Starting with the line that includes "Expand the Psychics menu chevron", write out every remaining line of the records below exactly as it appears, leaving out any images.

(Dataset entries)
BEGIN

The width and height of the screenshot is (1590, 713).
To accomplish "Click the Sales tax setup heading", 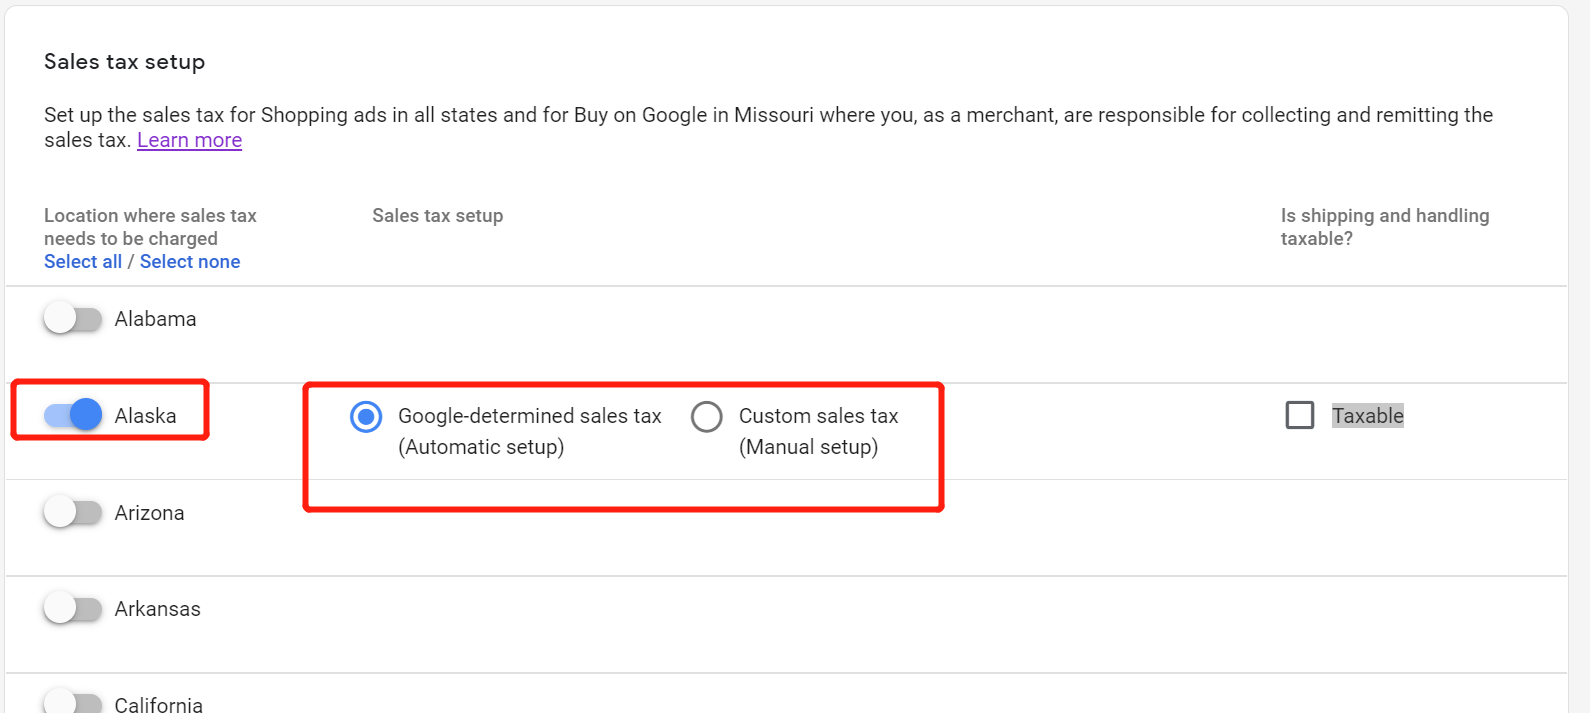I will 124,62.
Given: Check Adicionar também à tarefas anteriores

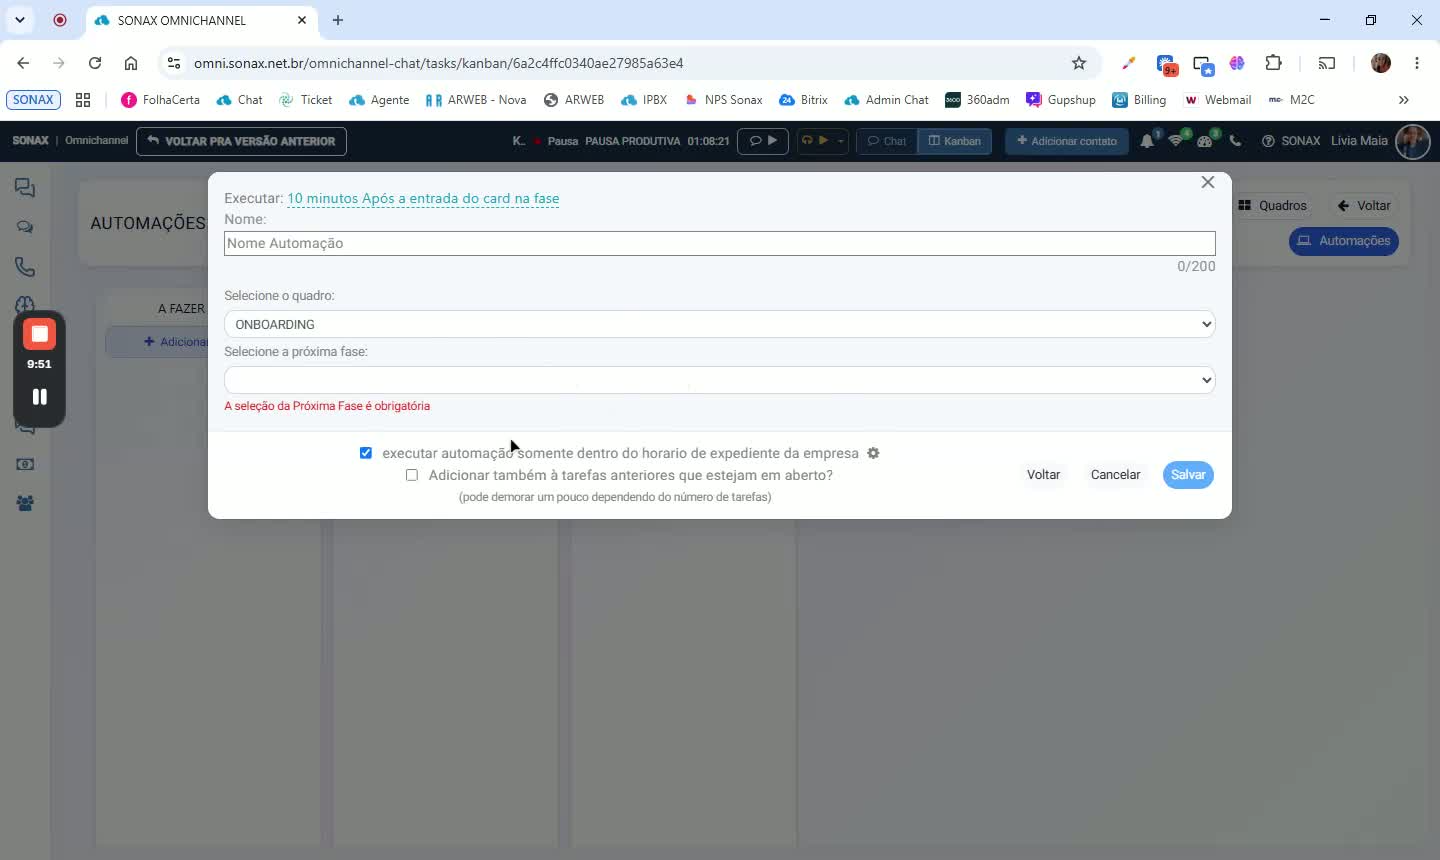Looking at the screenshot, I should 412,475.
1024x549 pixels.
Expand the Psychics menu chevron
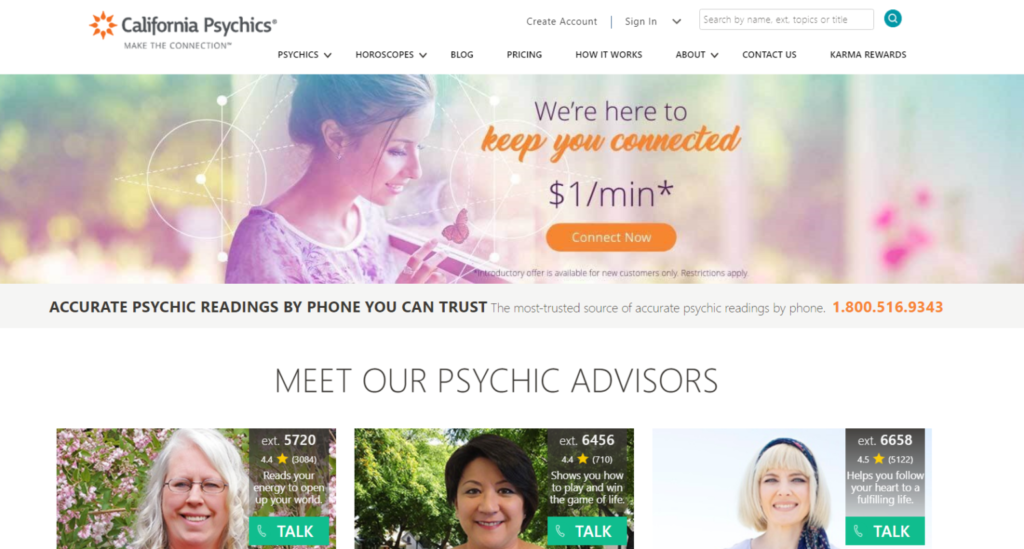click(328, 55)
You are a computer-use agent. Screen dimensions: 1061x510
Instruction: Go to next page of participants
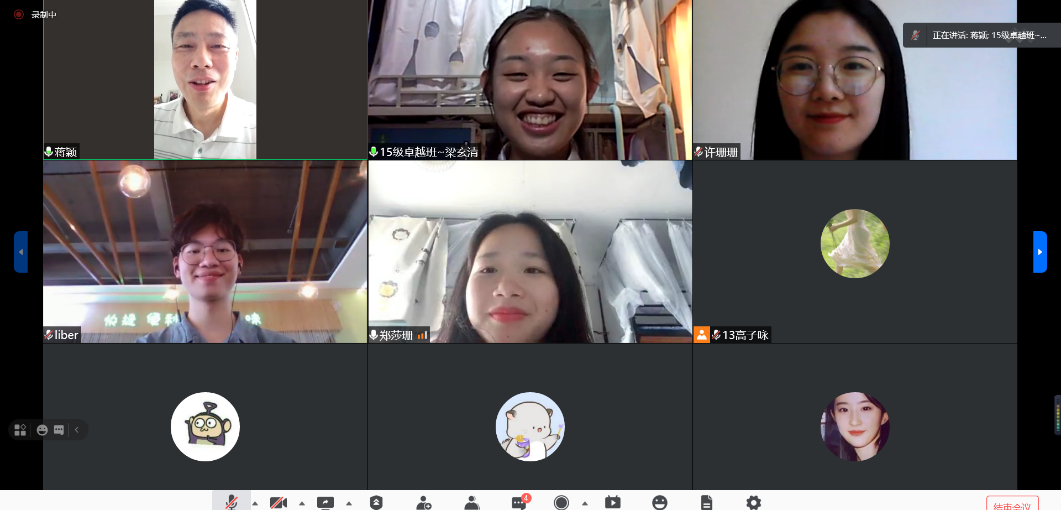(1039, 252)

END

[Answer to the problem]:
Expand the Psychics menu chevron
click(328, 55)
You are a computer-use agent. Screen dimensions: 1061x510
Instruction: Go to next page of participants
(1039, 252)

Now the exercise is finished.